Instruction A: Rewrite the passage of the parenting guide review between "You can read" and "and successful parenting.", inclusive, changing "guide" to "handbook".

This is a no-nonsense guide, providing one-handed parents who have a new baby with some straightforward ways of tackling all the essential daily baby care tasks such as picking your baby up, changing a nappy and breastfeeding, using only one arm.
Its overall tone is one of confident suggestion and problem solving, tempered by some honest reflection about preparation and creating a safe starting point for both parent and the baby. I was impressed by its calm positivity and underlying desire to enable parents to experience happy parenting as well as cope with the practical side of life with a newborn.
I was pleased to see some of the methods illustrated by (admittedly quite small) line drawings to help visualise the written explanation.
I felt the practical advice, for example how to pick a baby up and, crucially, changing nappies using one hand or arm, would fall into place if someone was following it with their baby from birth, the period covered by this guide.
Although it may become harder to use some of the techniques when a baby is older, more mobile or just heavier, babies will respond to a routine they are familiar with. The section on nappy changing reminds a parent to use the developing baby’s increasing interactive skills to help complete the task, not just in an efficient way but so the experience is enjoyable too.
You can read the guide as a whole or dip into each chapter as you need to. With 12 pages of resources at the end, it promises to be a very useful publication for families and professionals alike.
As someone who works on a national stroke helpline, I am aware of some of the difficulties facing younger people after having a stroke, either as new parents or who already have children. When a young person has a stroke (more usually against a background of good health), they are very much looking forward to the rest of their life. A stroke is devastating, however minor it is, because it can substantially dent someone’s hopes and dreams for the future, including the chance of happy and successful parenting.
Not everyone has a one-sided weakness or paralysis after stroke, but a large number of people do and we can effectively use suggestions from this guide when talking to someone who has had a stroke or use it to signpost them to other services and support, including the other featured guides on early childcare or special equipment.
Although I would have liked to see clearer illustrations of some complex sounding manoeuvres, plus some mention of wheelchair parenting, this does not detract from the overall usefulness of the guide, which successfully shows solutions to everyday tasks faced by a new parent who only has the use of one arm. The Stroke Association is pleased to have it in our library.

Records for processing:
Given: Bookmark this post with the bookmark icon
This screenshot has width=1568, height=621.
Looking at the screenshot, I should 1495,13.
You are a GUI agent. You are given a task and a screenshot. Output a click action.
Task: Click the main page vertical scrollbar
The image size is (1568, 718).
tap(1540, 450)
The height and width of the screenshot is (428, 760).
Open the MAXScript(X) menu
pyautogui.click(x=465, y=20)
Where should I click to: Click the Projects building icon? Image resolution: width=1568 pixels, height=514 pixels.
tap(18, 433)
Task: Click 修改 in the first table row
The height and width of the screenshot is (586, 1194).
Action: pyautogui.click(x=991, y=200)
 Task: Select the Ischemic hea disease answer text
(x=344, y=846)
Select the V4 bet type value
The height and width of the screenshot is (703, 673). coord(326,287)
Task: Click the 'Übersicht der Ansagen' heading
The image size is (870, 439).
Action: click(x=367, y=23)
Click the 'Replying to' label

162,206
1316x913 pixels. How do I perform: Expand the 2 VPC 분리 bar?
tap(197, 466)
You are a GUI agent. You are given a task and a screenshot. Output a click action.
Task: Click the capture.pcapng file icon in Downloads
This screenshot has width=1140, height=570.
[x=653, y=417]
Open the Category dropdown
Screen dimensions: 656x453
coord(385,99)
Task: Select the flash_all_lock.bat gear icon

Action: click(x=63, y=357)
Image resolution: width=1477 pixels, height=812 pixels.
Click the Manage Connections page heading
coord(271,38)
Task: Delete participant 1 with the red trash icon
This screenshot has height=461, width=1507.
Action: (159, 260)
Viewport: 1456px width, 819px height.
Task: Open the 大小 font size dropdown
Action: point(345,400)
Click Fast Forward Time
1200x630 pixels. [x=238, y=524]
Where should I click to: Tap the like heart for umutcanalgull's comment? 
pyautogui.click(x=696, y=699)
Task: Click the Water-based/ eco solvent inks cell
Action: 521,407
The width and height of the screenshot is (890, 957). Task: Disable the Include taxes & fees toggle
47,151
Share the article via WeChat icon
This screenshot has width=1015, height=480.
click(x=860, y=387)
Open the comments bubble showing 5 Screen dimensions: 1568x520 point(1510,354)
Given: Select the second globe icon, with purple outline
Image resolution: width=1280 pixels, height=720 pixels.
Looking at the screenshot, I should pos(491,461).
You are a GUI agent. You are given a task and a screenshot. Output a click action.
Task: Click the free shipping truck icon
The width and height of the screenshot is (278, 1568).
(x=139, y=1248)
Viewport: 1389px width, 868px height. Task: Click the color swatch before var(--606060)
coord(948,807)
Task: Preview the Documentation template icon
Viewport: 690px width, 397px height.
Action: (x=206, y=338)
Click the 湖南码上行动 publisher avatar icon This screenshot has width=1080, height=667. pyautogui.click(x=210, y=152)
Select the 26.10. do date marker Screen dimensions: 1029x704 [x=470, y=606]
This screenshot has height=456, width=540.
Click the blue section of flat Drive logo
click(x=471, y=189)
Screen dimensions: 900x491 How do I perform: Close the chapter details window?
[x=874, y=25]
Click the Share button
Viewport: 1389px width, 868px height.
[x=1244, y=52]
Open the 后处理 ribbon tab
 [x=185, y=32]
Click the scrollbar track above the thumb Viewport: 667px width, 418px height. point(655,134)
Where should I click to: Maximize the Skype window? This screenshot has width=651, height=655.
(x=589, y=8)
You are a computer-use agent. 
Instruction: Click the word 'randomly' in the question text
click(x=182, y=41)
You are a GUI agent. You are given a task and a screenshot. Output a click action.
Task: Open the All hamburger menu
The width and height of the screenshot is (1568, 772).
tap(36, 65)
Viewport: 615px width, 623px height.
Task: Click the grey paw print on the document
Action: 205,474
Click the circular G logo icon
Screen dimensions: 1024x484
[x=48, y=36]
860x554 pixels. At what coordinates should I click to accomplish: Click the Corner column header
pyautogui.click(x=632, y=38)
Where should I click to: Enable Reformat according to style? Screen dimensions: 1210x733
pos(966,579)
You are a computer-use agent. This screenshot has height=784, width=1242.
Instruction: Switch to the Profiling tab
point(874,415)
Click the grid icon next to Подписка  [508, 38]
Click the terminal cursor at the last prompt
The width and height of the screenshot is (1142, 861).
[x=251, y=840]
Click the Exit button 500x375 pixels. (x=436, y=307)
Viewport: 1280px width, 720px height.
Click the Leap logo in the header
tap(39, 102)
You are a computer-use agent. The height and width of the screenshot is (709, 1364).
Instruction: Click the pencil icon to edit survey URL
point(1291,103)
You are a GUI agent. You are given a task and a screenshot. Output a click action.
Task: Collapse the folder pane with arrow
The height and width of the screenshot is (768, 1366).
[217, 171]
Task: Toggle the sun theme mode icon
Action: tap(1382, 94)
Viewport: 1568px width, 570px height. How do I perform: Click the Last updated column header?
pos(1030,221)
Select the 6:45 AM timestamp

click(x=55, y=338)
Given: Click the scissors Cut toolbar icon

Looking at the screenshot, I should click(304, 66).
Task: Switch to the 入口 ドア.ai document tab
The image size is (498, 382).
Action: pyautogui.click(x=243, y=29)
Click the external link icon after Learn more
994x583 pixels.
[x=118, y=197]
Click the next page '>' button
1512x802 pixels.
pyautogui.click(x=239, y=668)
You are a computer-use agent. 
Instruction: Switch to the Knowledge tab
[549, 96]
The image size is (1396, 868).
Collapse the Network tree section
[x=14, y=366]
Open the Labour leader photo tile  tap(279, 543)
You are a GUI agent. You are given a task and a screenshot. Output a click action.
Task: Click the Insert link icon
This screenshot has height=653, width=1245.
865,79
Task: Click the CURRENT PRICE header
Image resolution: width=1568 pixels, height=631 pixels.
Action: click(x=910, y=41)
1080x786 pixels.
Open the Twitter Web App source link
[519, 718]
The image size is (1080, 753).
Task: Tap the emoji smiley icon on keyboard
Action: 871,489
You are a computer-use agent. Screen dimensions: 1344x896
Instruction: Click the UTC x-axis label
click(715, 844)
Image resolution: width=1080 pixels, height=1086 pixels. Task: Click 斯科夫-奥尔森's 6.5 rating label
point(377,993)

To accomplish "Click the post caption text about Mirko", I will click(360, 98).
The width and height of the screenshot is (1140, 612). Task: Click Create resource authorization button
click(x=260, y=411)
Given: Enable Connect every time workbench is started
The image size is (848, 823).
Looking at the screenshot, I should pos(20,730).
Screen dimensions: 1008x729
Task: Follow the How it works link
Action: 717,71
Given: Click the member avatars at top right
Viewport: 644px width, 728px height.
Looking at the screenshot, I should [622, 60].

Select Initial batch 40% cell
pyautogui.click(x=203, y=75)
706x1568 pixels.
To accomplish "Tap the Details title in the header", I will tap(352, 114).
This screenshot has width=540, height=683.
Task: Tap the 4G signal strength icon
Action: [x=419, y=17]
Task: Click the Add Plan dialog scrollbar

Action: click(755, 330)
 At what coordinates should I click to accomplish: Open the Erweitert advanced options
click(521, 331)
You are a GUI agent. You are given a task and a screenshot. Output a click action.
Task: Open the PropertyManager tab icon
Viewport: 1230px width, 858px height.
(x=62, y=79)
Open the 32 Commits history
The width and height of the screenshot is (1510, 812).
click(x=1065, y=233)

Instruction B: Tally the lines of the records that contain the string "should", and reply with the number alone.

Task answer A:
You can read the handbook as a whole or dip into each chapter as you need to. With 12 pages of resources at the end, it promises to be a very useful publication for families and professionals alike.
As someone who works on a national stroke helpline, I am aware of some of the difficulties facing younger people after having a stroke, either as new parents or who already have children. When a young person has a stroke (more usually against a background of good health), they are very much looking forward to the rest of their life. A stroke is devastating, however minor it is, because it can substantially dent someone’s hopes and dreams for the future, including the chance of happy and successful parenting.

Task answer B: 11